Knowledge/Skills/Abilities:
·A privacy guru who is aware of the various federal and state laws relevant to our business, understands how they may impact the way we do our work each day, and who stays current with emerging risks in the area of data privacy to ensure our program is dynamically designed.
·A clear and dynamic communicator who knows his or her audience: Consistently communicates complex information both verbally and in writing. Interacts with individuals at all levels of the organization and can adapt communication for the intended audience. Communicates in a manner that encourages collaboration and open dialogue; Appropriately identifies and escalates higher risk privacy matters.
·A well-organized, highly motivated project manager: Sets personal goals and determines how to achieve results with limited direction; prioritizes and leads multiple complex projects and/or investigations simultaneously including task delegation and oversight.
·A savvy and well-informed risk mitigator: Can identify and collaboratively solve complex problems with functional impact by recognizing risks using data insights and other observed trends, developing, and evaluating potential options to mitigate risks, and leveraging organizational synergies to achieve solutions.
·A strong, solution-oriented critical thinker: Demonstrates ability to thoroughly analyze situations to develop investigation plans, resources required to fully address a concern, and appropriate next steps. As privacy concerns are raised, must analyze the scenario, and leverage technical expertise, relationships with stakeholders, process documentation, and historical precedents to drive toward remediation plans. Identifies innovative ways to effectively address privacy risks within the business.
·A natural born leader skilled at exercising the power of influence: Ability to lead effective team initiatives; motivates team members to achieve objectives; and provides clear direction and support to stakeholders. Also works effectively as an individual contributor on a team.
·A positive, high-energy entrepreneurial spirit with a focus on customer service: Consistently operates as a team player who demonstrates empathetic reasoning in interactions with the business. Is comfortable with ambiguity that may accompany a transformational business.
·Travel of up to 20% may be required.
Qualifications
Education:
Bachelor's Degree or equivalent years of relevant experience required; Master's Degree in Healthcare of Business Administration, healthcare services, or other related field or a Juris Doctorate is strongly preferred.
Licenses/Certification:
Certified in Healthcare Privacy Compliance (CHPC) or Certified Information Privacy Professional (CIPP-US) strongly preferred.
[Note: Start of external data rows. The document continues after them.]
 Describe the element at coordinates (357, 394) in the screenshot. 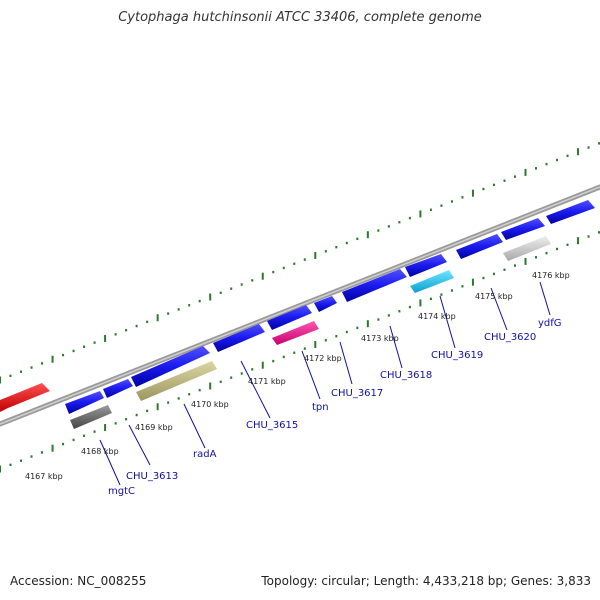

I see `gene-label: CHU_3617` at that location.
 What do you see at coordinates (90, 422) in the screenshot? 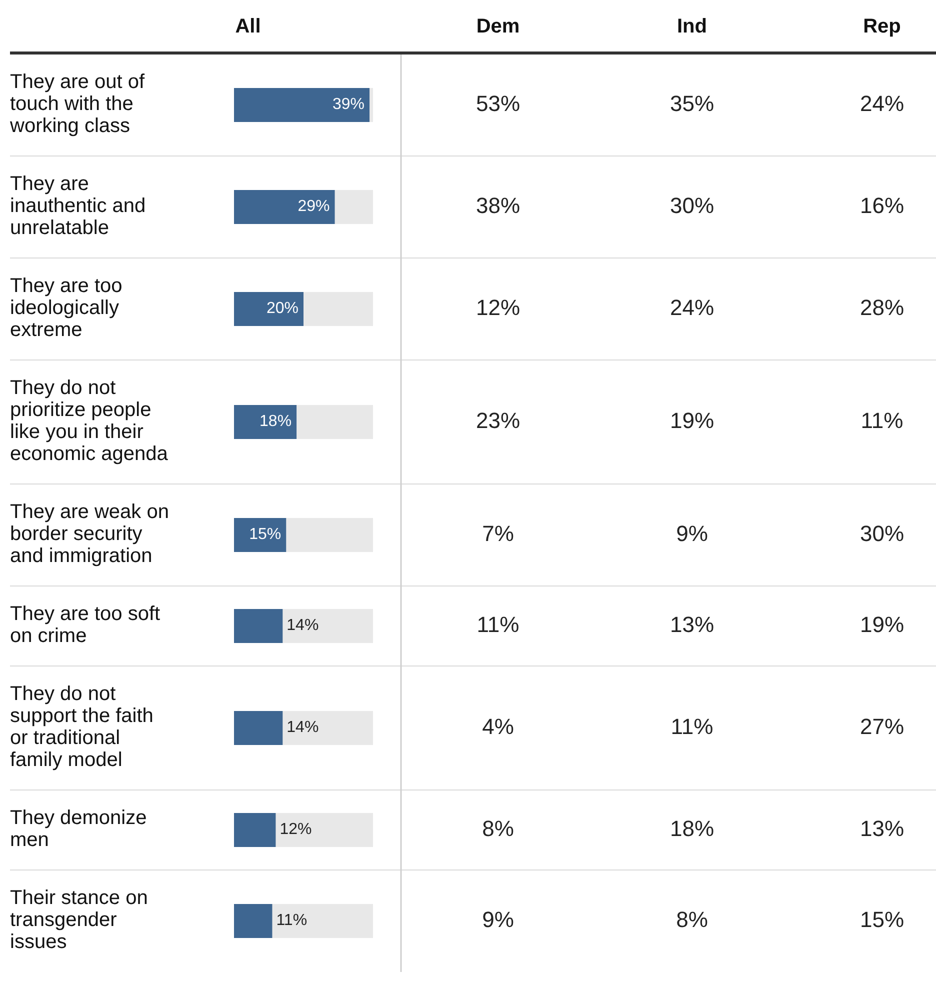
I see `y-tick-label: They do not prioritize people like you in their economic agenda` at bounding box center [90, 422].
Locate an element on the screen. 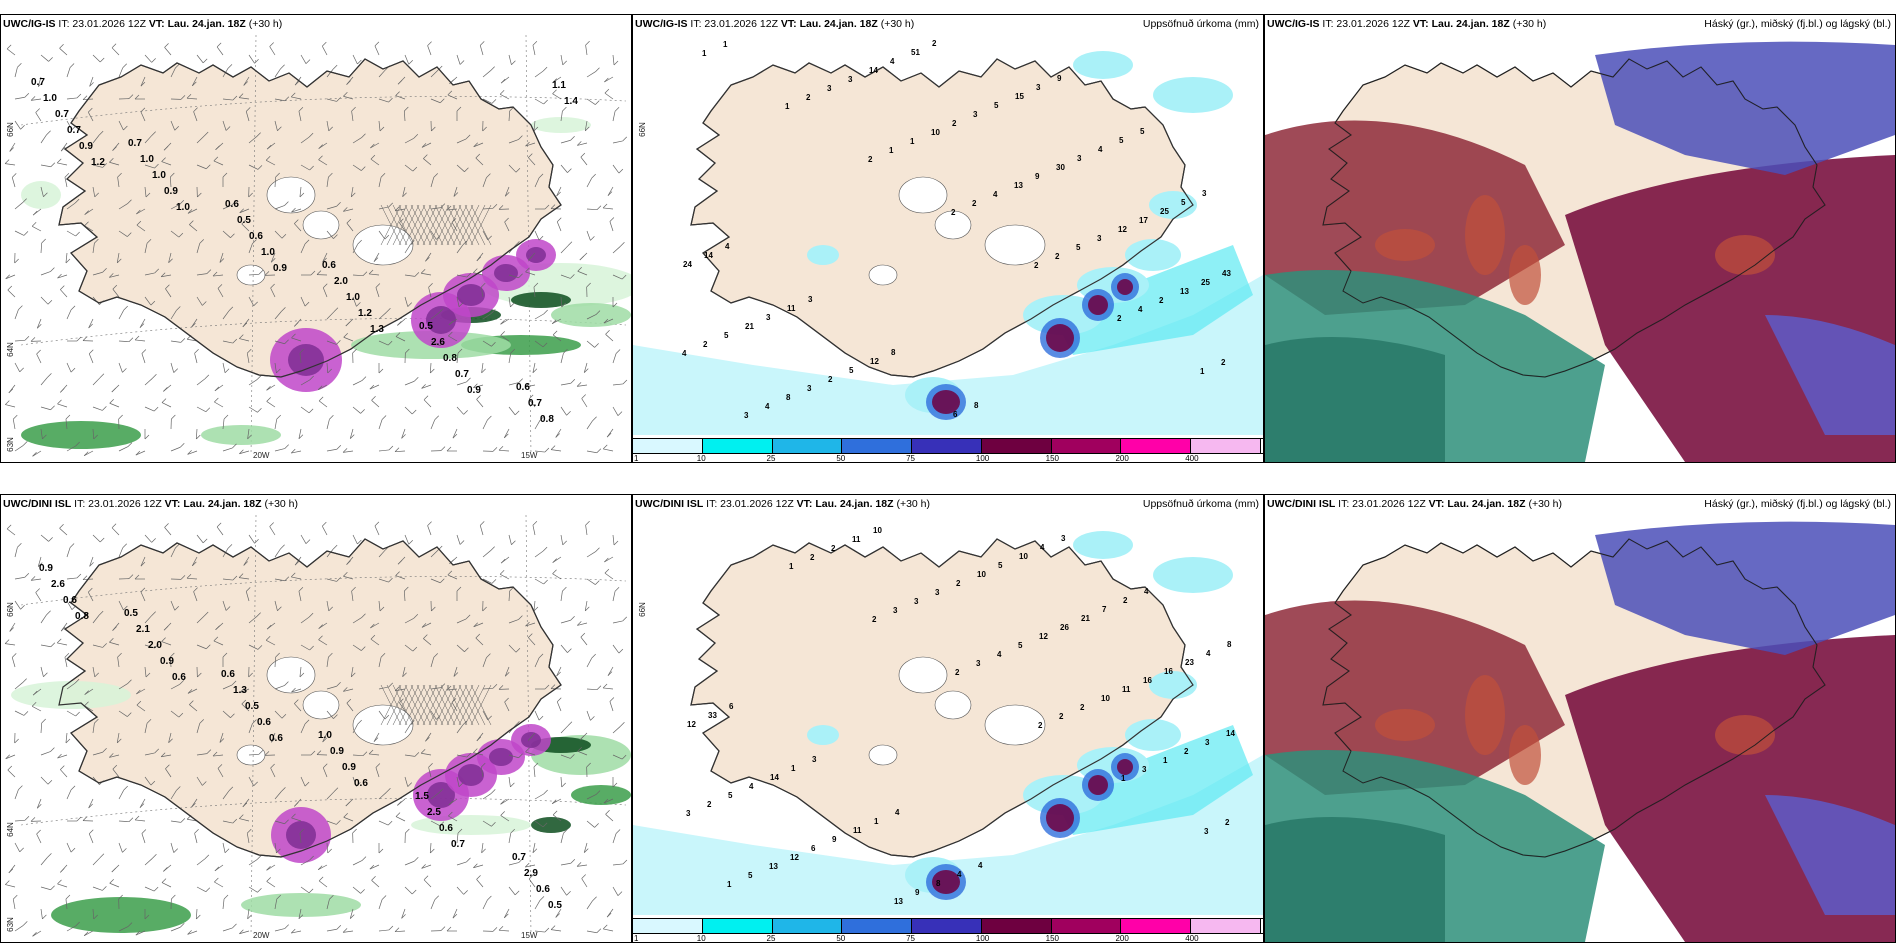 The image size is (1900, 950). precip-value-label: 43 is located at coordinates (1226, 274).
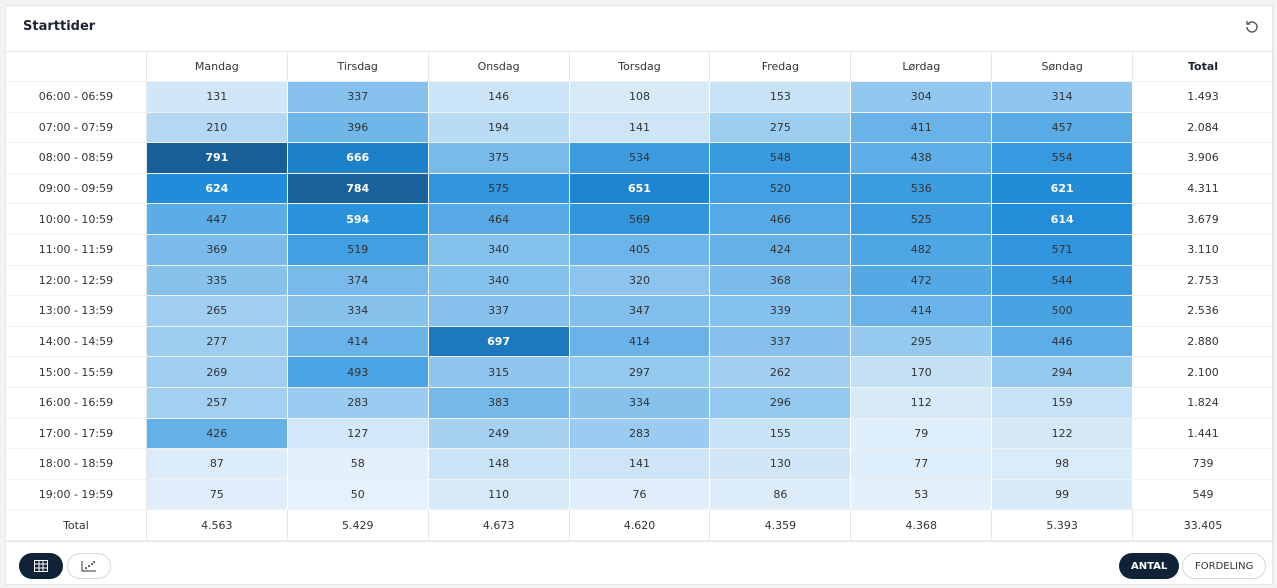 This screenshot has width=1277, height=588. What do you see at coordinates (1204, 67) in the screenshot?
I see `column-header: Total` at bounding box center [1204, 67].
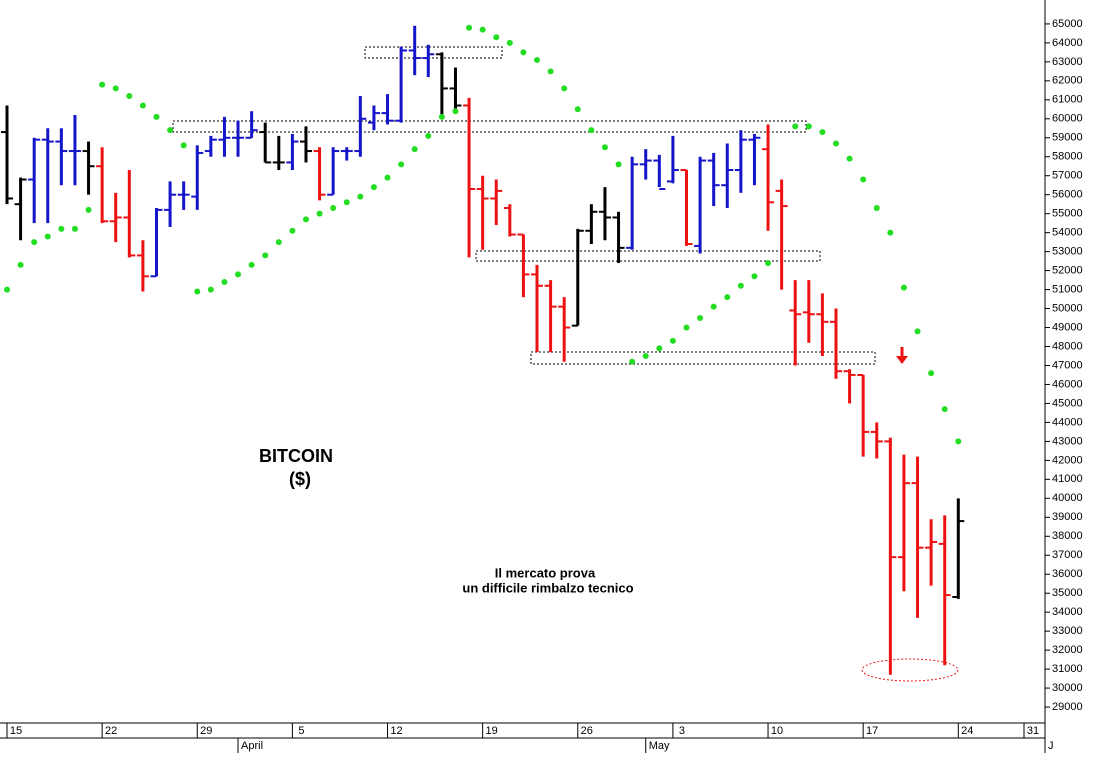 The image size is (1096, 758). I want to click on y-tick-label: 33000, so click(1068, 631).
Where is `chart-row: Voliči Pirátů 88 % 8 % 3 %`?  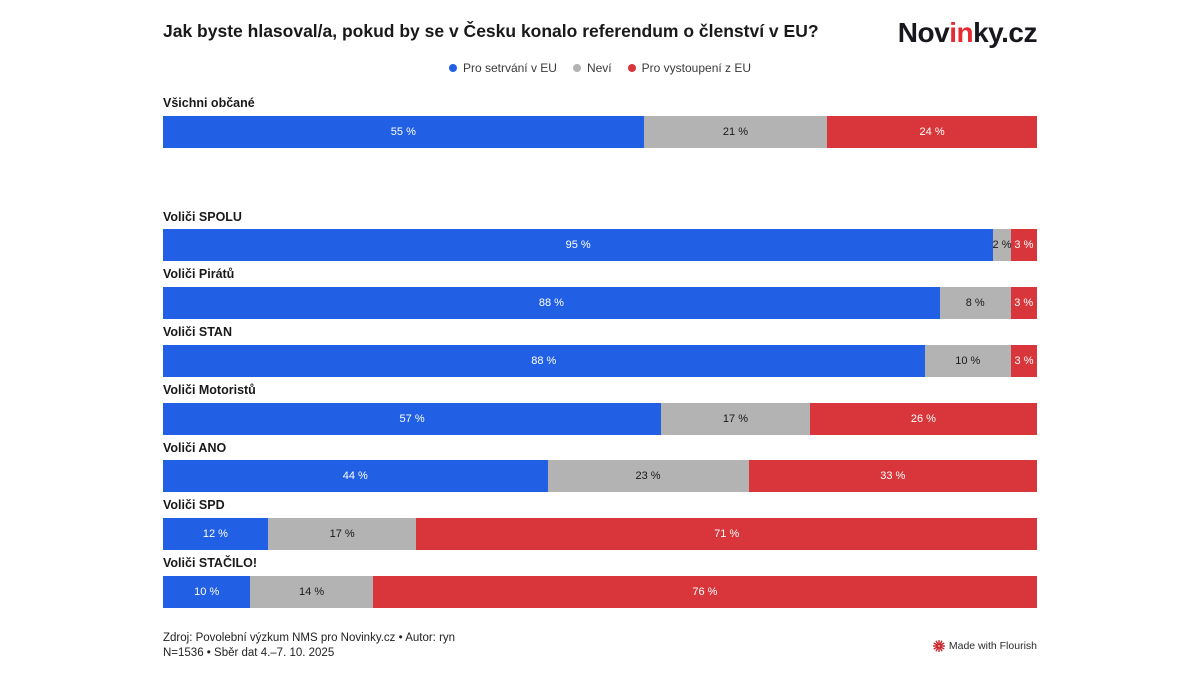 chart-row: Voliči Pirátů 88 % 8 % 3 % is located at coordinates (600, 294).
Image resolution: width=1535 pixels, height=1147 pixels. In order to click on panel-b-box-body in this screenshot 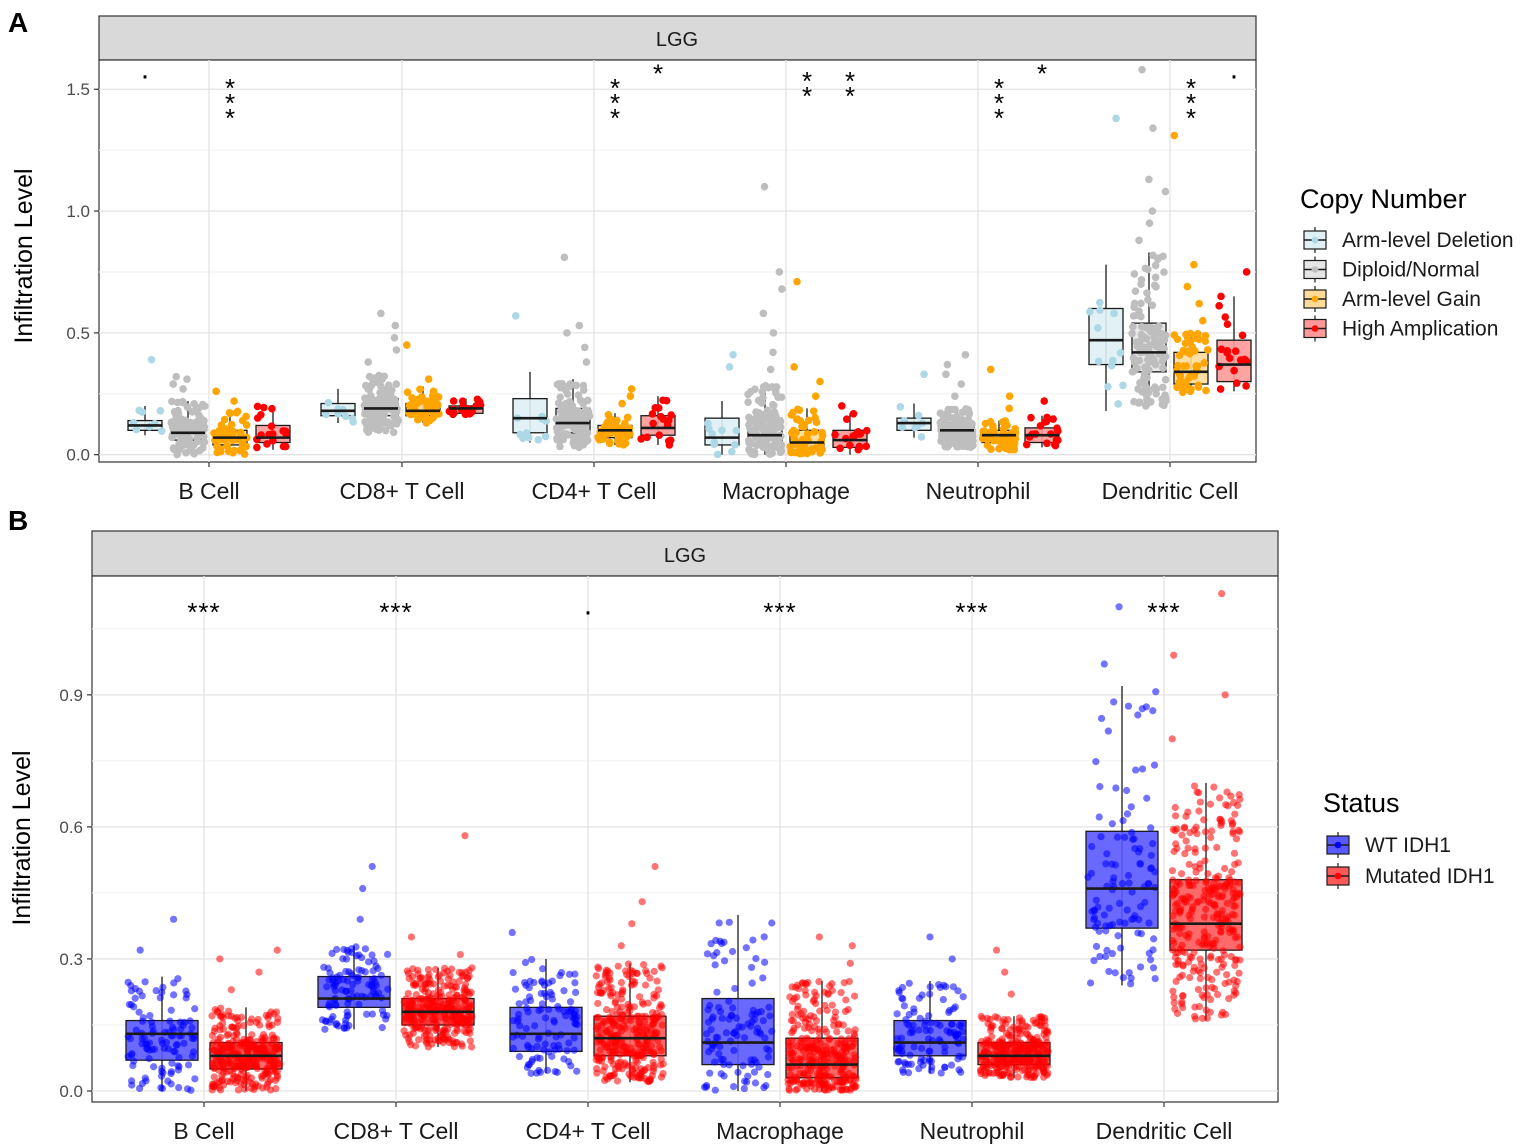, I will do `click(1122, 880)`.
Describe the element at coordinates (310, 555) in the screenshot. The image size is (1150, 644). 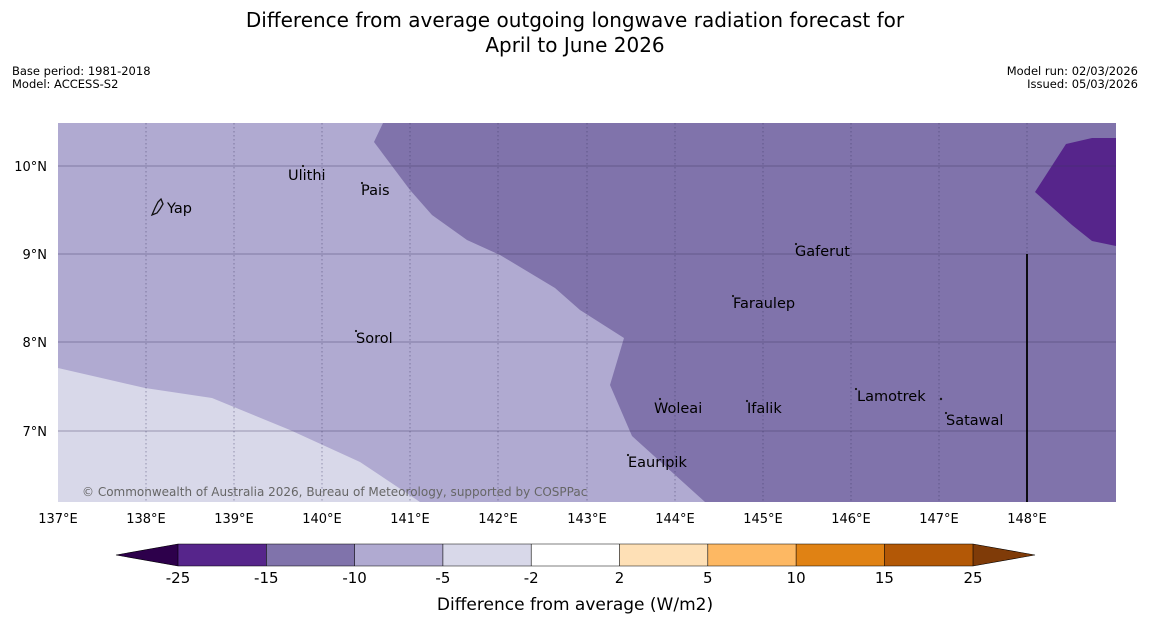
I see `colorbar-swatch-minus15-minus10` at that location.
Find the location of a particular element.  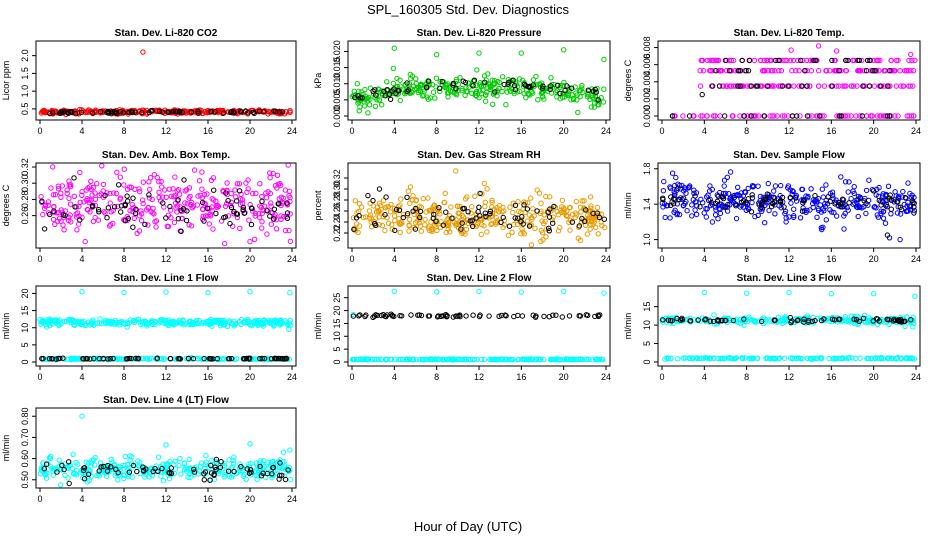

y-tick-label: 0.60 is located at coordinates (25, 459).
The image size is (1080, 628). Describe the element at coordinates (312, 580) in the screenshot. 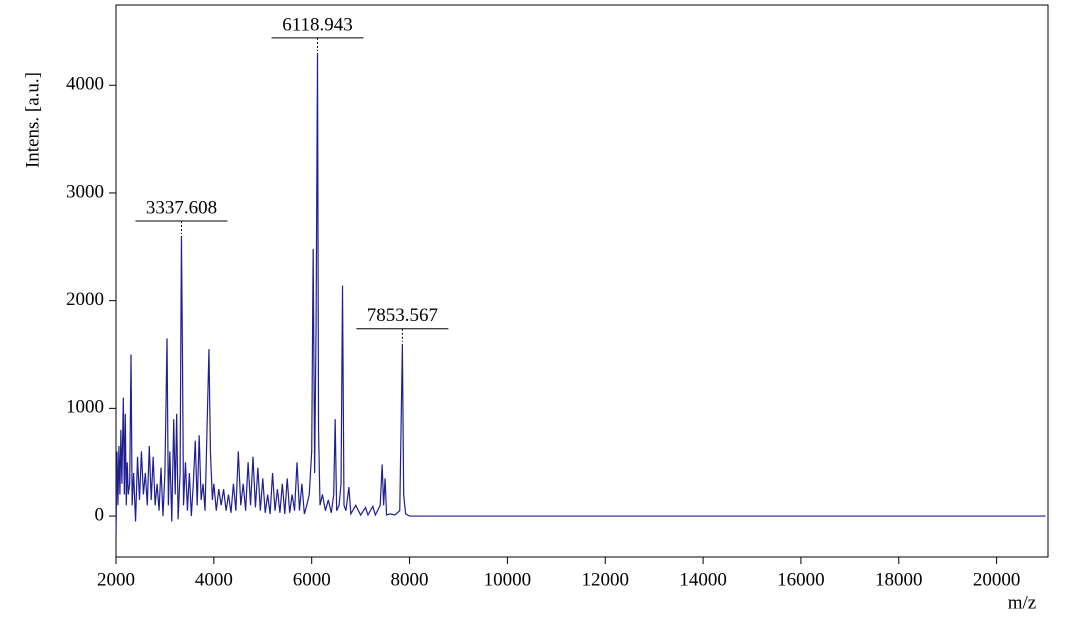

Certified Compliance and Ethics Professional (CCEP), Certified in Healthcare Compliance (CHC), or other compliance-related certification preferred.
Experience:
5+ years of experience in compliance or a related area such as legal, risk, quality, health care operations, ideally in a provider setting; demonstrated experience building compliance programs in a complex healthcare delivery system; detailed understanding of regulatory and health care compliance risk areas; understanding of business operations, objectives, and challenges.
Depending on a candidate's qualifications, this role may be filled at a different level.